DATA FOR ANALYSIS:
* * * *
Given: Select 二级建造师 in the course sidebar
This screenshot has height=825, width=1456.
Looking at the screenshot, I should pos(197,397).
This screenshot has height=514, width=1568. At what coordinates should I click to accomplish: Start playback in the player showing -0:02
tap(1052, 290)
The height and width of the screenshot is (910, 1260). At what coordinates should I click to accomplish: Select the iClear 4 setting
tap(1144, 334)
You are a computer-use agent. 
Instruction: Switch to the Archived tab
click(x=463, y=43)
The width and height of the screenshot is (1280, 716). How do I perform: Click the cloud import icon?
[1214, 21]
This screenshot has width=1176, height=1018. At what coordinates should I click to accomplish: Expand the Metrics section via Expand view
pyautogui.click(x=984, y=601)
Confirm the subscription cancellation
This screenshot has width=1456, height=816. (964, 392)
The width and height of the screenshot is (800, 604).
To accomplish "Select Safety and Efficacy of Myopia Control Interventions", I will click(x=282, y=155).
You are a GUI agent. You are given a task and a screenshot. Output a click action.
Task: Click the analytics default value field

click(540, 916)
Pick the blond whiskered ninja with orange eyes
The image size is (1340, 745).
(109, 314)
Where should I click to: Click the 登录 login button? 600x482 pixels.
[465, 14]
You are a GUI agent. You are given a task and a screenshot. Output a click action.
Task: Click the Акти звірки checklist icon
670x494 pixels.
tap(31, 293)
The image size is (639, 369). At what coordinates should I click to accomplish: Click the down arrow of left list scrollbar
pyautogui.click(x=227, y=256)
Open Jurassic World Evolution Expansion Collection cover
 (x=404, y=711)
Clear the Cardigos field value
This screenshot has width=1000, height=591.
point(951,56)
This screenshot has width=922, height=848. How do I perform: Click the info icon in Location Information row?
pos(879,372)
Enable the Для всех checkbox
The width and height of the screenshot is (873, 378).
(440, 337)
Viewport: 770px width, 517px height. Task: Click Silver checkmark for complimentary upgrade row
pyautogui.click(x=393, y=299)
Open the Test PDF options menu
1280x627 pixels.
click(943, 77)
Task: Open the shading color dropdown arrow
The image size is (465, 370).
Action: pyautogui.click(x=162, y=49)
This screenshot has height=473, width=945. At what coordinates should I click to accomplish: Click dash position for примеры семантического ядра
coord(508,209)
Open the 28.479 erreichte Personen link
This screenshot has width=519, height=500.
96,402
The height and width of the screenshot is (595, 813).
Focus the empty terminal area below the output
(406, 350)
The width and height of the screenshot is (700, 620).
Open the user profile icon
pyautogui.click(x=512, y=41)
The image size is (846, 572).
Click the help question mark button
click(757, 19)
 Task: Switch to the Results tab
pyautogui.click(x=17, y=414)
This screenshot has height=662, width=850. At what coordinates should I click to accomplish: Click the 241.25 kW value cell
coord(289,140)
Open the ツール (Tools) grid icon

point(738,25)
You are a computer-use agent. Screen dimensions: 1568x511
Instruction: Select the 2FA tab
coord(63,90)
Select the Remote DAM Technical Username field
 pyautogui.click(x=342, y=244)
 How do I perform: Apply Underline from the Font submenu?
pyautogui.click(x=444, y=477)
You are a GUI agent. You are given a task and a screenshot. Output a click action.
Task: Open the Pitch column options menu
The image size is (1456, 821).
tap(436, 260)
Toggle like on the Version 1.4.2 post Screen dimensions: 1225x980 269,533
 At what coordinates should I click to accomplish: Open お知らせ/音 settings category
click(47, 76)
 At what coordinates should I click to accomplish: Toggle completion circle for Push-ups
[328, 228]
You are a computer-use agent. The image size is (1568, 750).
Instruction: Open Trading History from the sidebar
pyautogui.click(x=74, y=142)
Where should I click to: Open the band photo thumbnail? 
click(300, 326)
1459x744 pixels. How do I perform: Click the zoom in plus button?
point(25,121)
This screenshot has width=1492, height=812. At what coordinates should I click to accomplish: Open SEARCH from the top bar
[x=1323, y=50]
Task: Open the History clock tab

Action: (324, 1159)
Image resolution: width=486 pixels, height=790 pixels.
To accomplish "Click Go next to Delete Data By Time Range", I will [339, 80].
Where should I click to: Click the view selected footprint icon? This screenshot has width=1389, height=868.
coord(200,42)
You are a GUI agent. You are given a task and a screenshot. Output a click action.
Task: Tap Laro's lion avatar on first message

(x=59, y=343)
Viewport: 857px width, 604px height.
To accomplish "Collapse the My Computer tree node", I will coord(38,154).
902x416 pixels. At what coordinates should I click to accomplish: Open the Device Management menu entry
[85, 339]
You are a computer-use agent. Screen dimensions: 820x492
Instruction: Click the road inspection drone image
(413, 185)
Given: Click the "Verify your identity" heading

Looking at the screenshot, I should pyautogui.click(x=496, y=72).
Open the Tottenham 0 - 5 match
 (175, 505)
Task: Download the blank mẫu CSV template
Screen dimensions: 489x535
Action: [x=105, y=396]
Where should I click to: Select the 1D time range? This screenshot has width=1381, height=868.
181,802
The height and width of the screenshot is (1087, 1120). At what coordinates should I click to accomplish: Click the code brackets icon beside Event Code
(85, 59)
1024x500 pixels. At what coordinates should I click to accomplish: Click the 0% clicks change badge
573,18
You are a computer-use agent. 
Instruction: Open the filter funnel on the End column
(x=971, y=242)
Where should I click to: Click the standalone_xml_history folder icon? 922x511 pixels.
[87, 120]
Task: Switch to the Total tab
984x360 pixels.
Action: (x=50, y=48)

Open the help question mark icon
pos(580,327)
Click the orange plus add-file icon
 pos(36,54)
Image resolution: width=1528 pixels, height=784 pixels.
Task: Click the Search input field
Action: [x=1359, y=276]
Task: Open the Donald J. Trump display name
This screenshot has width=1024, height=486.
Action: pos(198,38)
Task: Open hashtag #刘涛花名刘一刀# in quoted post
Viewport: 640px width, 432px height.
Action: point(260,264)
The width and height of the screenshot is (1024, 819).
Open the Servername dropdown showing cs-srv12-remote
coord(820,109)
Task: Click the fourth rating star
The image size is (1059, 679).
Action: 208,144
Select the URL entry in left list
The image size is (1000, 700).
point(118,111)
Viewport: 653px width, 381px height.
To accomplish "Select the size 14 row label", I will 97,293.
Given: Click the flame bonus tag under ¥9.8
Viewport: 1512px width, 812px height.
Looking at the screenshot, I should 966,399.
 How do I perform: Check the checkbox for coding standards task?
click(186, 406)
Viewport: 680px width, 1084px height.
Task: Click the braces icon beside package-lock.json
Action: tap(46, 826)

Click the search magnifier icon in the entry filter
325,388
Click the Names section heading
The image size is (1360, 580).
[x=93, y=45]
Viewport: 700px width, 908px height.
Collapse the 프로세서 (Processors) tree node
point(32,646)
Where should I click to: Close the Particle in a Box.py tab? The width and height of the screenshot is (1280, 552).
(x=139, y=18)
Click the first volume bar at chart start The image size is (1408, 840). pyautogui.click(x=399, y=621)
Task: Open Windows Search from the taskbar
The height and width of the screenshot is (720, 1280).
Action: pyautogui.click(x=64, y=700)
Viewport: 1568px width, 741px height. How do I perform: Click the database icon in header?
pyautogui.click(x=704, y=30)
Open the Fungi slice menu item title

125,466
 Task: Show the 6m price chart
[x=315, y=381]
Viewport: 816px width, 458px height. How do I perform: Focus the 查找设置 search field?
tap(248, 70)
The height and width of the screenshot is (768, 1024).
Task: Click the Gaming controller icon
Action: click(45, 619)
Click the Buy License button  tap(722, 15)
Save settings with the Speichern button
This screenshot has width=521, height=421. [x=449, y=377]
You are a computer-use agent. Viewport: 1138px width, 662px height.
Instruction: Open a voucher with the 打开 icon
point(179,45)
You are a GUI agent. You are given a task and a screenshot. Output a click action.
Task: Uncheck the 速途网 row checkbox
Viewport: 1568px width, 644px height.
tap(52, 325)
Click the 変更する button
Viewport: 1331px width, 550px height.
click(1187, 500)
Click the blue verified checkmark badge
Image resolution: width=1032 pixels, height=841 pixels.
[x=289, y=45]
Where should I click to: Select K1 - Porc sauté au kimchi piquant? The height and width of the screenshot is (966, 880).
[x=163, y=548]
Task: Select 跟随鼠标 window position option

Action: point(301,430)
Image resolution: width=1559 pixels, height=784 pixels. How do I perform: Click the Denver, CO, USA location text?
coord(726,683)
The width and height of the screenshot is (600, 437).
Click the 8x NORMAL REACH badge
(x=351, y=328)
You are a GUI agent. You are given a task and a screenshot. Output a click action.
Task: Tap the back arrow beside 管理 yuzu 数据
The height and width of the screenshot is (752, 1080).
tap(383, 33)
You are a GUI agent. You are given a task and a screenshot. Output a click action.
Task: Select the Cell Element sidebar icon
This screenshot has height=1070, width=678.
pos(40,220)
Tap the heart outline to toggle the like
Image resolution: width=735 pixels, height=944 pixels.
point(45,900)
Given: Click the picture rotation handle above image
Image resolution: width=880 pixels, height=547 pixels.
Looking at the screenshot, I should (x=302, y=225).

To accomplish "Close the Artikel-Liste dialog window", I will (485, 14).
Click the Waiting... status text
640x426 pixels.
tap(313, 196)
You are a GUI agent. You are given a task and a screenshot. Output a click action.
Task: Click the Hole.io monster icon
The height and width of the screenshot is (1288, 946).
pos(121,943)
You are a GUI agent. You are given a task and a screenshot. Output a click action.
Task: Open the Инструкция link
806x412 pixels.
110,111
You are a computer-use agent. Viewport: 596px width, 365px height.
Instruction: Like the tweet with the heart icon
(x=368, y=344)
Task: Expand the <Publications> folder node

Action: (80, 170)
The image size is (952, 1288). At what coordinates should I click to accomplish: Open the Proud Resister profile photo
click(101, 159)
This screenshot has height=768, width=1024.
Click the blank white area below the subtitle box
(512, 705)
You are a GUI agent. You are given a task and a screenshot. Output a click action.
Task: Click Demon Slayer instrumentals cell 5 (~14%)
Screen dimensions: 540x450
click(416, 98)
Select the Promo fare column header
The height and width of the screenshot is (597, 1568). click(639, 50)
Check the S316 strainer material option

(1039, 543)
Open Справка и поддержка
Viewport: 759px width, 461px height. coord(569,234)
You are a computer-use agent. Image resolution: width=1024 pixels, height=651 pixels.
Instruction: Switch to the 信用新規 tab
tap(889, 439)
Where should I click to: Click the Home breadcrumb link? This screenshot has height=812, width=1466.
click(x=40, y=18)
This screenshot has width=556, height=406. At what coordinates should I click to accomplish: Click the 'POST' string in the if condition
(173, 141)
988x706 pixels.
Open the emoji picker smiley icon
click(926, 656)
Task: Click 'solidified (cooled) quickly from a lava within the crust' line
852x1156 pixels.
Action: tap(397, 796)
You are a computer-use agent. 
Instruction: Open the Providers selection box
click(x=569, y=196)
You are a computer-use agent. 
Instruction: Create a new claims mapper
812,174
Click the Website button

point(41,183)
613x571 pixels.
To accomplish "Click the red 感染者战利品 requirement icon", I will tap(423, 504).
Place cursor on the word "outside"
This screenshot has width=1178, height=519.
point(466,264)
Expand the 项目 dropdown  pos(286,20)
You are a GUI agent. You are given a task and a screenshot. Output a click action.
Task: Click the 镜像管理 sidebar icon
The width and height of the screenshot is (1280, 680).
* * * *
PROBLEM TO SOLVE: The answer should be nothing more than the lines from the one with "Task: Click 'solidified" through the end of the entries, restated word for word.

RESULT OF THIS EXERCISE:
Task: Click 'solidified (cooled) quickly from a lava within the crust' line
852x1156 pixels.
Action: tap(397, 796)
You are a computer-use agent. 
Instruction: Open the Providers selection box
click(x=569, y=196)
You are a computer-use agent. 
Instruction: Create a new claims mapper
812,174
Click the Website button

point(41,183)
613x571 pixels.
To accomplish "Click the red 感染者战利品 requirement icon", I will tap(423, 504).
Place cursor on the word "outside"
This screenshot has width=1178, height=519.
point(466,264)
Expand the 项目 dropdown  pos(286,20)
You are a GUI agent. You are given a task and a screenshot. Output a click action.
Task: Click the 镜像管理 sidebar icon
The width and height of the screenshot is (1280, 680).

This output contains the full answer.